Exercise details |
The answer consists solely of the listing's lines from the first through the line containing "Toggle the Notes", each reproduced exactly.

Excerpted data |
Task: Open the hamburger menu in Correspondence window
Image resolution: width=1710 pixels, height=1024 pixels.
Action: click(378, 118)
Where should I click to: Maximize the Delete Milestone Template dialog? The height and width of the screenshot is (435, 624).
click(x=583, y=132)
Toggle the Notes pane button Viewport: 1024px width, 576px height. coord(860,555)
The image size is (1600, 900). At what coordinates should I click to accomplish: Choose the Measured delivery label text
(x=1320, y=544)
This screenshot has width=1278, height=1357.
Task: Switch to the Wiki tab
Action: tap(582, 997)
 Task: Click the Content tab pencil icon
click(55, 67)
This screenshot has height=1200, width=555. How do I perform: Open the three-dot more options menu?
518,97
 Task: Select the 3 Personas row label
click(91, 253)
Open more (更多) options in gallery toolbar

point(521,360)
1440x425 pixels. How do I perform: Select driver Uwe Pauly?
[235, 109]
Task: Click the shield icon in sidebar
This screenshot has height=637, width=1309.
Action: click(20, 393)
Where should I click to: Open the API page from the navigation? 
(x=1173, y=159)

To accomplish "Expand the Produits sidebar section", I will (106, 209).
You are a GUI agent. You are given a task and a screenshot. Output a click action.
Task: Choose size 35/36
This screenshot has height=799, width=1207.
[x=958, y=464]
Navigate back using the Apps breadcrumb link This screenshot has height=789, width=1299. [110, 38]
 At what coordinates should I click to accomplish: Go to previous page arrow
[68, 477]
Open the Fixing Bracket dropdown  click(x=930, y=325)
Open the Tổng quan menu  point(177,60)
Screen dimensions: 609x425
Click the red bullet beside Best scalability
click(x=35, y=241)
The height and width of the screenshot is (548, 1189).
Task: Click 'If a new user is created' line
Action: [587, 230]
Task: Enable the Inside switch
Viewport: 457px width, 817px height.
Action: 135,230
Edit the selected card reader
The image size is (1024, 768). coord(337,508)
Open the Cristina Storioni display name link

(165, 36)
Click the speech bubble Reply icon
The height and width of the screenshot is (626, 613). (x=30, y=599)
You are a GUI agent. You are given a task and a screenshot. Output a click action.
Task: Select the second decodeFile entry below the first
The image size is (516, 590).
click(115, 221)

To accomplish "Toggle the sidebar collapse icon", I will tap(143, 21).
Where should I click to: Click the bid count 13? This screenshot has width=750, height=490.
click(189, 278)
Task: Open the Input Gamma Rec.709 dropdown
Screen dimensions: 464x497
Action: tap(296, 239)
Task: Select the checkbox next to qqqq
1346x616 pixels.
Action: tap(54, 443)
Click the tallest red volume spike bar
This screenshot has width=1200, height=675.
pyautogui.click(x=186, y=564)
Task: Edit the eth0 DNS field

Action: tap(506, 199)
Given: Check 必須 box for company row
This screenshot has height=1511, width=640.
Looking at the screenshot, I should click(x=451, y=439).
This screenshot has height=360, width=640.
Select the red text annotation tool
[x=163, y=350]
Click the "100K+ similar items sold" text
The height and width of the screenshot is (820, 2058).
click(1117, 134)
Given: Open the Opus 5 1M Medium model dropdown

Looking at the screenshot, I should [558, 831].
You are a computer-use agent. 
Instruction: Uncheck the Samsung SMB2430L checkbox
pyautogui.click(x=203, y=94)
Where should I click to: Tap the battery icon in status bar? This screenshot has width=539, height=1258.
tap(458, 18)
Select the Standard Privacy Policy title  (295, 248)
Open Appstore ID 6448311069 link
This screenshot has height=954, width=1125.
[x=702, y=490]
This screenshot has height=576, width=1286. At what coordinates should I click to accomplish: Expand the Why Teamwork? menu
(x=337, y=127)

Answer box |
Task: Open the hamburger menu in Correspondence window
Image resolution: width=1710 pixels, height=1024 pixels.
Action: click(378, 118)
Where should I click to: Maximize the Delete Milestone Template dialog? The height and width of the screenshot is (435, 624).
click(x=583, y=132)
Toggle the Notes pane button Viewport: 1024px width, 576px height. coord(860,555)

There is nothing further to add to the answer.